The new California poll numbers come as Harris’ campaign is restructuring its leadership and attempting to streamline its decision-making. After stumbling through a fog of confusion about her position on the single-payer “Medicare for All” proposal and amid falling poll numbers over the past three months – including in South Carolina, where a recent survey showed her at 3% – Harris is moving her Senate chief of staff, Rohini Kosoglu, and senior adviser Laphonza Butler into top leadership positions within the campaign.
Harris – who has notched a series of firsts in her career, including becoming California’s first female attorney general of color – has acknowledged at campaign events that she faces some unique hurdles; namely, as she likes to point out, that Americans have never elected a president who looks her.
But she has vowed to soldier on. During a recent fundraiser in Los Angeles, she laughed when retelling the story of how a reporter recently overheard her telling fellow Sen. Mazie Hirono of Hawaii, “I’m f*****g moving to Iowa,” which will hold its first-in-the-nation caucuses on February 3. That comment was heard far and wide, and Harris noted to laughter that the famed Des Moines T-shirt company RAYGUN is printing her remark on one of its shirts.
As they strategize for the Golden State primary, Harris and all of the other Democratic candidates will have to contend with a darkening mood among California voters they see signs of weakness in the US economy and grapple with a homelessness crisis statewide.

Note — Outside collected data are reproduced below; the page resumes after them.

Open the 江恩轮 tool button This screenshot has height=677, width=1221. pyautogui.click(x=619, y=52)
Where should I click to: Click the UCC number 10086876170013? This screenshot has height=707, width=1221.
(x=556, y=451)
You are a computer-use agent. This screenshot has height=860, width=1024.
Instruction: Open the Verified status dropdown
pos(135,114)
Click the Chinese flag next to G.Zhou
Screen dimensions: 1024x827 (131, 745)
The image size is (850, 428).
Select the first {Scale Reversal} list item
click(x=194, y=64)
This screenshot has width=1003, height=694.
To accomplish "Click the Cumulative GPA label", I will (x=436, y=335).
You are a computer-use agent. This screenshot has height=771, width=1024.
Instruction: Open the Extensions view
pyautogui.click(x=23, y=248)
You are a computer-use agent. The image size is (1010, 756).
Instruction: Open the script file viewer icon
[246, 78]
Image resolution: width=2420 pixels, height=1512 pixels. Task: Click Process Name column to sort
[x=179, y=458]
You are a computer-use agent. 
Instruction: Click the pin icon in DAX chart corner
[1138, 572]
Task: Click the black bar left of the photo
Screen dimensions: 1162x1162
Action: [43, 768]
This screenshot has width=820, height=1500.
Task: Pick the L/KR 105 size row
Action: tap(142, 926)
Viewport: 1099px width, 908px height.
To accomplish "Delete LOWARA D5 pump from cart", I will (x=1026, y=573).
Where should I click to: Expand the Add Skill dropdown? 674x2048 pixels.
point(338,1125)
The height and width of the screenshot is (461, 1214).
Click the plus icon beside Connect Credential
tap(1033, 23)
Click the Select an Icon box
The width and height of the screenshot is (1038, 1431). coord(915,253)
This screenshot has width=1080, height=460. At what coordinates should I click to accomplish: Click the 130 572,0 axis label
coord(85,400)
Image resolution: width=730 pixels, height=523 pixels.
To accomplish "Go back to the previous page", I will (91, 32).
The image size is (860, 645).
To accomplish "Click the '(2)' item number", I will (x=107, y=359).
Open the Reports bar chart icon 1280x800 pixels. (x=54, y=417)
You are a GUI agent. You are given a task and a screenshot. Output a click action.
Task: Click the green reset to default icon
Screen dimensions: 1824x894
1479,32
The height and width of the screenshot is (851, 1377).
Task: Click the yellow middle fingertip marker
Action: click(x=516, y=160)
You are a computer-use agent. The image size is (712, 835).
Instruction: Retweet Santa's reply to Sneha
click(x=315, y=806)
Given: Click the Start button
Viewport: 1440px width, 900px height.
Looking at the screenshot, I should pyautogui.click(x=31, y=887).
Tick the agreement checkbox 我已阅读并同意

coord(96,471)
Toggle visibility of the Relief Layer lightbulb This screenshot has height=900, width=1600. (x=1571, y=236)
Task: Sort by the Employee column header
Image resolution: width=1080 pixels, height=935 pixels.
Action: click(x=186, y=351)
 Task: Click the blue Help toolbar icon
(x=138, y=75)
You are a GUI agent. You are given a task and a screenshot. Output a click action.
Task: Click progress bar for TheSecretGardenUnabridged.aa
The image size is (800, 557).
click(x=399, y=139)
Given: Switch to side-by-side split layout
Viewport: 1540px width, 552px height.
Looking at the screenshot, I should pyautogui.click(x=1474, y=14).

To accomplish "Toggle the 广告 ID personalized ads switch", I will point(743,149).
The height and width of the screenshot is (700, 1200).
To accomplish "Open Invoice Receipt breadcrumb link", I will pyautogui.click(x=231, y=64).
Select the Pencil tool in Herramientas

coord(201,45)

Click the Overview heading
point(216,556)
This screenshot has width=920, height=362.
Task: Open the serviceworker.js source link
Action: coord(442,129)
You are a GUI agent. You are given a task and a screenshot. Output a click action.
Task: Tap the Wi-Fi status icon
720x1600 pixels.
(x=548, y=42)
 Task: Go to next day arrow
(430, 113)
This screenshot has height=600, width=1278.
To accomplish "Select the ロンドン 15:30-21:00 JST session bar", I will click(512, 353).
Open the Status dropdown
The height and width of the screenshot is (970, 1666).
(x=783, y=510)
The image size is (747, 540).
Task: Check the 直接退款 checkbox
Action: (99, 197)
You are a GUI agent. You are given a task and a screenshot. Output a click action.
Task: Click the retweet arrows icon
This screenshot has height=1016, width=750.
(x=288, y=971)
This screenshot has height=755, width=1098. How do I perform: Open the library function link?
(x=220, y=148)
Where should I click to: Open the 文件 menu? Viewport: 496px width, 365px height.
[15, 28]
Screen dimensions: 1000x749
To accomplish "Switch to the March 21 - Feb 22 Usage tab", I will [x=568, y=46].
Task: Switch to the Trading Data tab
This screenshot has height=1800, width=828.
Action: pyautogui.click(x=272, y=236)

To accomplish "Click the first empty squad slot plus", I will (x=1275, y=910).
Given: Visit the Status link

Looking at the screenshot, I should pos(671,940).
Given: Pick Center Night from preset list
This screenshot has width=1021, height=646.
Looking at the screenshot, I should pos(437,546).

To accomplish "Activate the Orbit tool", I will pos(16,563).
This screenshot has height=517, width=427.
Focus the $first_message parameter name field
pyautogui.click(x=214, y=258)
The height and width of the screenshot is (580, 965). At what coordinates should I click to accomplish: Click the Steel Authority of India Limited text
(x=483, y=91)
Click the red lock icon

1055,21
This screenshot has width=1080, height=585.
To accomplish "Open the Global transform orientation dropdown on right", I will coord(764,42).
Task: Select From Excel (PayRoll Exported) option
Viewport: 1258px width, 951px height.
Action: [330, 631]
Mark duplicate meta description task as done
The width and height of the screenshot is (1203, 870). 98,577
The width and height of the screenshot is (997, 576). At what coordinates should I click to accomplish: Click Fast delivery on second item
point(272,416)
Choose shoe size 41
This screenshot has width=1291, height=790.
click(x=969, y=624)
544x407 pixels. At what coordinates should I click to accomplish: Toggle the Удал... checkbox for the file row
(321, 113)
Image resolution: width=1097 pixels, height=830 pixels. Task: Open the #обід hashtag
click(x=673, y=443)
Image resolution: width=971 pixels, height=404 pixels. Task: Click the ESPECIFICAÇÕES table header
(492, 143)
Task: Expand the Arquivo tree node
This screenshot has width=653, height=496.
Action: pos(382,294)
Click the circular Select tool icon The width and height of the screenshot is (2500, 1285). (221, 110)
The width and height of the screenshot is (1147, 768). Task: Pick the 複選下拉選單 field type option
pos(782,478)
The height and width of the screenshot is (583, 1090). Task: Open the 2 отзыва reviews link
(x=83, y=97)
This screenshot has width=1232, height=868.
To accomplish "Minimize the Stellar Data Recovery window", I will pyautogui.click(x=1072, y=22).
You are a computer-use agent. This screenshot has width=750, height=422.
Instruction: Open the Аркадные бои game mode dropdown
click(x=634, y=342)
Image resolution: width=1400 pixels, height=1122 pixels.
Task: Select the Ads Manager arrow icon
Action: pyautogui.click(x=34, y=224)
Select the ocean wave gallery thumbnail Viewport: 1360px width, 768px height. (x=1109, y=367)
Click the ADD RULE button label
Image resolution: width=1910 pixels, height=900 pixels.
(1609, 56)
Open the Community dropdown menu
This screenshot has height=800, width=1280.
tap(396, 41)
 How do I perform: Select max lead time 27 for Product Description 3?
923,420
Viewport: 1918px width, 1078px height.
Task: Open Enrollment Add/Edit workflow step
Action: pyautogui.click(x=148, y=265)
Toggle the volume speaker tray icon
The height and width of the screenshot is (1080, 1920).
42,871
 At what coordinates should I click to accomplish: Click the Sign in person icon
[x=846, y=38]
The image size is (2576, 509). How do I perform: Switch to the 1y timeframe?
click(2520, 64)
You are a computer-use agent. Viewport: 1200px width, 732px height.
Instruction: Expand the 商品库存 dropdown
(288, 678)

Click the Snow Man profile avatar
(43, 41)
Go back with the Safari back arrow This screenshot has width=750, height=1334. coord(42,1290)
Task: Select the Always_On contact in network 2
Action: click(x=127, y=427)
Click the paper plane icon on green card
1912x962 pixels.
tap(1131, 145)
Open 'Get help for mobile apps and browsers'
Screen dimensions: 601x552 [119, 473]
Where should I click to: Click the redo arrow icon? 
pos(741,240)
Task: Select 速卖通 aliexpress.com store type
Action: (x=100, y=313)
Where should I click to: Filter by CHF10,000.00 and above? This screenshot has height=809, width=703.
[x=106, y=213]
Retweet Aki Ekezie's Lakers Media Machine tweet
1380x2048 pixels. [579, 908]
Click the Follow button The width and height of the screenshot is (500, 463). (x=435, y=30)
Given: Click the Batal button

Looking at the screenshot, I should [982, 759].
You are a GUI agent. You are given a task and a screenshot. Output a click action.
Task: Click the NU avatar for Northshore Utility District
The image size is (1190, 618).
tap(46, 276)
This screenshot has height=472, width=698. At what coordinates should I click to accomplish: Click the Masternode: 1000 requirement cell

Homelessness ranked as the most important issue facing the state for the first time in the Public Policy Institute of California survey’s 20-year history, according to Baldassare. That was followed by voters’ concerns about jobs and the economy, as well as rising housing costs – which have contributed to increasing numbers of Californians living on the streets.
Baldassare noted that homelessness moving to the top of the list of concerns was an astonishing finding.
“It’s just incredible,” Baldassare said. “It’s visible, and it’s a growing issue. … It’s a very tough issue. It’s disturbing for people to see the suffering that’s occurring – it’s something that doesn’t fit with their image of what should be going on in their community. And they’re frustrated that the government seems incapable of getting its hands around it. It’s not just a San Francisco or an LA issue anymore. It’s everywhere.”
Signs of economic uncertainty are also weighing on California voters. A year ago, 53% of Californians said they expected to see good economic times over the following 12 months. Now only 41% of the state’s residents said they expected good times over the next year, while 50% said they expect bad times financially.
“More people are getting nervous about the direction of the economy,” Baldassare said. “That’s a big change. That speaks to some combination of political and economic uncertainty really surfacing – and that has impacts on what choices people make when they go to the ballot. They tend to feel more negative about incumbents and officeholders, because they feel like, ‘Why aren’t they doing something about this?’ They’re going to be looking for some message of hope or a plan for what they’re going to do if things get worse.”
The Public Policy Institute of California survey was conducted via telephone from September 16 to 25 with 1,705 California adult residents. The results have a +/- 3.2 percentage point sampling margin of error for all adults, a +/-3.7 percentage point sampling margin of error for 1,344 registered voters and a +/- 4.2 percentage point sampling margin of error for 1,031 likely voters.